And the real reason, I told her a minute later, was that I can’t do what my mom did. “I can’t have a child with autism and a brother with it, too,” I said. I don’t know her very well, and with only a few weeks left of this job, I’d not get a chance to know her. But I wanted her to feel welcome in the place I was leaving, wanted her to feel comfortable like I had in my first undergraduate lab.

But this isn’t the innocuous beginning of the real conversation, the one that has left me reeling all day. No. At some point, she said something like, “Fight the man, Naseem! Fight the man,” and I said, “Ah, the patriarchy.”

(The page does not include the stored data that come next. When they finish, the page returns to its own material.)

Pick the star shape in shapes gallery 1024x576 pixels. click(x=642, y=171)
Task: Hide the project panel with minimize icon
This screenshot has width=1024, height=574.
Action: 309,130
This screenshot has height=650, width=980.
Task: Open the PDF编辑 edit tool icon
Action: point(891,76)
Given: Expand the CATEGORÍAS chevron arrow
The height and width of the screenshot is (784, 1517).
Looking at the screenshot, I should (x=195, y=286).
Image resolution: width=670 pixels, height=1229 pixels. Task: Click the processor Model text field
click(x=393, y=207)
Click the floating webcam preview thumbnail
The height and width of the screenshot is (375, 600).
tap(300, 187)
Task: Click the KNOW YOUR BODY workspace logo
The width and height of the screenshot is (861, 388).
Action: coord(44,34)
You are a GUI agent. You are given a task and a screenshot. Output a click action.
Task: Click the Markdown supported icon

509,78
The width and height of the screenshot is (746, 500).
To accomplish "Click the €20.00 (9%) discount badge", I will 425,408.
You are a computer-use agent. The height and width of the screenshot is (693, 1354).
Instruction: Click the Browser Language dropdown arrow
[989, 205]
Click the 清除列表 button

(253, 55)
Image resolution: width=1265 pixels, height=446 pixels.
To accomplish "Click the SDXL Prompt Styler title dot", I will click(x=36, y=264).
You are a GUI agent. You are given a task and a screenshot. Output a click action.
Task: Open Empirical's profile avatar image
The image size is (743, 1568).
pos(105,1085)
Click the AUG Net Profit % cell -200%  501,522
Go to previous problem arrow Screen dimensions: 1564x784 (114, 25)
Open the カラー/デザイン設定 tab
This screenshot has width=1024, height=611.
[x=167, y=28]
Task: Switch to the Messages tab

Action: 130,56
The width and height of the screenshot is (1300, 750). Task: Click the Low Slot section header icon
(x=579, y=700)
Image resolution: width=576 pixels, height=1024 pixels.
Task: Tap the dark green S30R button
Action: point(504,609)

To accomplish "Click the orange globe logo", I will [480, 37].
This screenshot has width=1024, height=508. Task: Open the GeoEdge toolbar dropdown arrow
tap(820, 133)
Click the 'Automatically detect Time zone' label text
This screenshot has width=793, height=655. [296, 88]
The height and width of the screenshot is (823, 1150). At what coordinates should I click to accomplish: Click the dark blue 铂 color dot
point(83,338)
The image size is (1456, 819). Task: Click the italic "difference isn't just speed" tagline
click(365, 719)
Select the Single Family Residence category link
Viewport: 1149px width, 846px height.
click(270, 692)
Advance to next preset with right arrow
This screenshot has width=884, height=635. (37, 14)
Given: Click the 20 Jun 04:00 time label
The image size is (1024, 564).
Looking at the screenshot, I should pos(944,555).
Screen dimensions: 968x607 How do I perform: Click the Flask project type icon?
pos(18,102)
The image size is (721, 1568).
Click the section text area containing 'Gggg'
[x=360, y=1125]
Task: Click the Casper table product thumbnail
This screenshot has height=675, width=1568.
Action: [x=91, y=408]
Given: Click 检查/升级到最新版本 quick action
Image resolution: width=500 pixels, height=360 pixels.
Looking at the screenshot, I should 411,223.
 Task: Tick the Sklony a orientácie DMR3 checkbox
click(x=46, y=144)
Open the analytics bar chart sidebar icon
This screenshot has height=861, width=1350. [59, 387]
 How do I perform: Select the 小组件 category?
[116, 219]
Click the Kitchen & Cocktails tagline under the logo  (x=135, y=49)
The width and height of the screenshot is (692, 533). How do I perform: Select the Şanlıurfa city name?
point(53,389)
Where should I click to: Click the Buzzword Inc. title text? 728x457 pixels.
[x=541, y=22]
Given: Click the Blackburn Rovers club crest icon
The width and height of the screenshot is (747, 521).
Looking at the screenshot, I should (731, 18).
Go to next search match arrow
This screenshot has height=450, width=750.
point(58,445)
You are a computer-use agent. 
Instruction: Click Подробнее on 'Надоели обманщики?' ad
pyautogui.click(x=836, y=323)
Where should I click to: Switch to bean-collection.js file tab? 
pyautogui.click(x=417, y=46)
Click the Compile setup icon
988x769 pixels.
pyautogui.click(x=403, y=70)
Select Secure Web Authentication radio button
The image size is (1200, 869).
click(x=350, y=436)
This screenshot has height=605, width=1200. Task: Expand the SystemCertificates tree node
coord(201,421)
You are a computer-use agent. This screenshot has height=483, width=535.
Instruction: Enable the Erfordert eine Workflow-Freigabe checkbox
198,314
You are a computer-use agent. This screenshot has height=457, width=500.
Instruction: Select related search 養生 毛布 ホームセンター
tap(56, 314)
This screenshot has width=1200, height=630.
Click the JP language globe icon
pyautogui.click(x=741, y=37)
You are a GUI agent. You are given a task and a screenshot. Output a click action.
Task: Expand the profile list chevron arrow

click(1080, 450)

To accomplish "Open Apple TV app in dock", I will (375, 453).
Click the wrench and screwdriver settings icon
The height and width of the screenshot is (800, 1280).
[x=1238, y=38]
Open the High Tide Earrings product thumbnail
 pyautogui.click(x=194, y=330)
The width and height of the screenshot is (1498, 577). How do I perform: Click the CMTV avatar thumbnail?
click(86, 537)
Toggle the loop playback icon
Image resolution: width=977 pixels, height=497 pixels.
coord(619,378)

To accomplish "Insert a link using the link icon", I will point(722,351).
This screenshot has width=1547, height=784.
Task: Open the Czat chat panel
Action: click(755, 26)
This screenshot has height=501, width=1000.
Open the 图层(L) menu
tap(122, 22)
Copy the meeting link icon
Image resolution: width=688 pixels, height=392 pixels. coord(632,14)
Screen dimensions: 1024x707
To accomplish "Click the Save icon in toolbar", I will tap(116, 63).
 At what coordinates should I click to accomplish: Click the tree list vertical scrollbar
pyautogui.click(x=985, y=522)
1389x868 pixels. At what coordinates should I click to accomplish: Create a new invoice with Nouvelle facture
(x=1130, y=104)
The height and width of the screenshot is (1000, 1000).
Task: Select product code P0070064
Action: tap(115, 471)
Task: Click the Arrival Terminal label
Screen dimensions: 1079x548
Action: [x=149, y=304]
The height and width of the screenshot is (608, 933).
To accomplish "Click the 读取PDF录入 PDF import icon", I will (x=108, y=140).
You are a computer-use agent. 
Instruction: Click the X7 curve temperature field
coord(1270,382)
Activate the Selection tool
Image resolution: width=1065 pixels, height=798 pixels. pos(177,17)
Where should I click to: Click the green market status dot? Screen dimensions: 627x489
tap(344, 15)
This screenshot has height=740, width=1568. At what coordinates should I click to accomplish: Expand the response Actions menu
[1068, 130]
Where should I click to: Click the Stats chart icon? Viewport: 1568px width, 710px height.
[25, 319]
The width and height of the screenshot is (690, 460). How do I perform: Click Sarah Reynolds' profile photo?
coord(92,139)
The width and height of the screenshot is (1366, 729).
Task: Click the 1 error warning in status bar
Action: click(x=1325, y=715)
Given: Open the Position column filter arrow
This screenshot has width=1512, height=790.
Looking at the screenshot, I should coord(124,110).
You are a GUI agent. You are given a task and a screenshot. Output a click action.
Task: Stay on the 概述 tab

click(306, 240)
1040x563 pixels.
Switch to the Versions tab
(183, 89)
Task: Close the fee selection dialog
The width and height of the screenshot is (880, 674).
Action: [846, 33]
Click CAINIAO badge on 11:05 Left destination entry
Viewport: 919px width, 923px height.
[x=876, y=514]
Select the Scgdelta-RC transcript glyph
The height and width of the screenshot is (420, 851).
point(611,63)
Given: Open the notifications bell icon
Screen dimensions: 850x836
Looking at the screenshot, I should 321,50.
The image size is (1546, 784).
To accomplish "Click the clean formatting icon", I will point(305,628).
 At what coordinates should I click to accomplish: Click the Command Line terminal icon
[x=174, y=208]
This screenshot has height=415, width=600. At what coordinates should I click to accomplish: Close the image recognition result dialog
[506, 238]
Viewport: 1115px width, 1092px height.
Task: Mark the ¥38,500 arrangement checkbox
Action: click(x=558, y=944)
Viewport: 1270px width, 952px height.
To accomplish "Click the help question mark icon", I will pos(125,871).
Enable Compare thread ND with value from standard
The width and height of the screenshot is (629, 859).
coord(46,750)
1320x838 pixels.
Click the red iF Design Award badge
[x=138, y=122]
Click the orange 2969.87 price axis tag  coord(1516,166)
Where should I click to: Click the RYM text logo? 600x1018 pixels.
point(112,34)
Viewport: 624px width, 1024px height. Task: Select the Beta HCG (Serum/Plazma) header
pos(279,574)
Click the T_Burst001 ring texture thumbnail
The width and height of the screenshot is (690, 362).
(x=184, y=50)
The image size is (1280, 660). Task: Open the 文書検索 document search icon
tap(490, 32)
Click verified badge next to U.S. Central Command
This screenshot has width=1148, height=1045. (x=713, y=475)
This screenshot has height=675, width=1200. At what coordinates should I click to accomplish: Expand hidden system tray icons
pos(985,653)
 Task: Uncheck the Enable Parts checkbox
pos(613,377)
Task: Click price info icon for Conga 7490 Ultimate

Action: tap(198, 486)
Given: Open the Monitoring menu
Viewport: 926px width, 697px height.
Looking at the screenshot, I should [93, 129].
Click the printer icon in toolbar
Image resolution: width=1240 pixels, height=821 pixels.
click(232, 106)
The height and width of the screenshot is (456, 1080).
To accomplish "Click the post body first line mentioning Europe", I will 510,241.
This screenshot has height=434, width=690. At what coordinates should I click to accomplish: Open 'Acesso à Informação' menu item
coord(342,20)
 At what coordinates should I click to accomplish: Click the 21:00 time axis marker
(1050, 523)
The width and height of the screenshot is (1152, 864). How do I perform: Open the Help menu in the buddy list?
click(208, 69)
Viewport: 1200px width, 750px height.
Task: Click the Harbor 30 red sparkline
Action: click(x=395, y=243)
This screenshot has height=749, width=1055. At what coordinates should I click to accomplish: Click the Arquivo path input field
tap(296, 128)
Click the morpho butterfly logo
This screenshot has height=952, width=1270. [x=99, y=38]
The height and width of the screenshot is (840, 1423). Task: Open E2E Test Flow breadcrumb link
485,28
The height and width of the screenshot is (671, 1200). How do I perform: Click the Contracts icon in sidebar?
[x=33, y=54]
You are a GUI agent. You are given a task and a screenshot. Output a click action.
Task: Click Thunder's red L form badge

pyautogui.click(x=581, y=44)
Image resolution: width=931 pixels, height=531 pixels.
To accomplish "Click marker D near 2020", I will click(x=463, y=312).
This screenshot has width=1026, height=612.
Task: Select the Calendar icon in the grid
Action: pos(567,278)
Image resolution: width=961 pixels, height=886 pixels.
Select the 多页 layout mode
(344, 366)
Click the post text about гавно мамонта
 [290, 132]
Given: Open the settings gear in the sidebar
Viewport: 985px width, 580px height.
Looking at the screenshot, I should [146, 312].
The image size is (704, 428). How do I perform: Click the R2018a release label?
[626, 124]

“But listen,” I added, “I don’t need to tell you about the systems of oppression in place. You’re a woman of color. You know better than anyone.”

She looked at me for a moment, as though she’d never heard anyone say those words before. “I—thank you,” she said, her voice more serious than I had heard it in our limited interactions. “You just got so many cool points right now.”

I shrugged, though smiled. “You shouldn’t need to thank me for being a decent person. Telling you about oppression—I should be listening to you.”

She continued to stare at me, still hadn’t moved from her spot. “I hope all of your hopes and dreams come true,” she said, seriously.

This is where my heartbreak began. “I hope all of your hopes and dreams come true, too,” I said. Even though it’s harder for you, I didn’t think to add. Even though our society is out to stop you. “I mean, I’m a person of color too, but I’m white-passing. My experiences are totally different from yours.”

“So many people think white passing doesn’t exist,” she said.

I laughed. I wish I could think it didn’t—I wish my identities weren’t erased with every passing moment. My privilege is what lets me say this: I wish I could be identified as a person of color, as queer, as non-binary, as mood disorder-ed, as spiritual.

“It exists,” I said. “It’s my job to listen.”

“But I’m young,” she said, the voice I usually hear her speak in back. It's the will you take me seriously? voice, a cute overtone. “What do I know of the world? You can share.”

No, I didn’t say, but I should have. “You know your experiences. You know your life as a woman of color. It’s not my place to say what’s best for you.”

And she looked at me again, and said, “Thank you,” and I could see on her face that she meant it.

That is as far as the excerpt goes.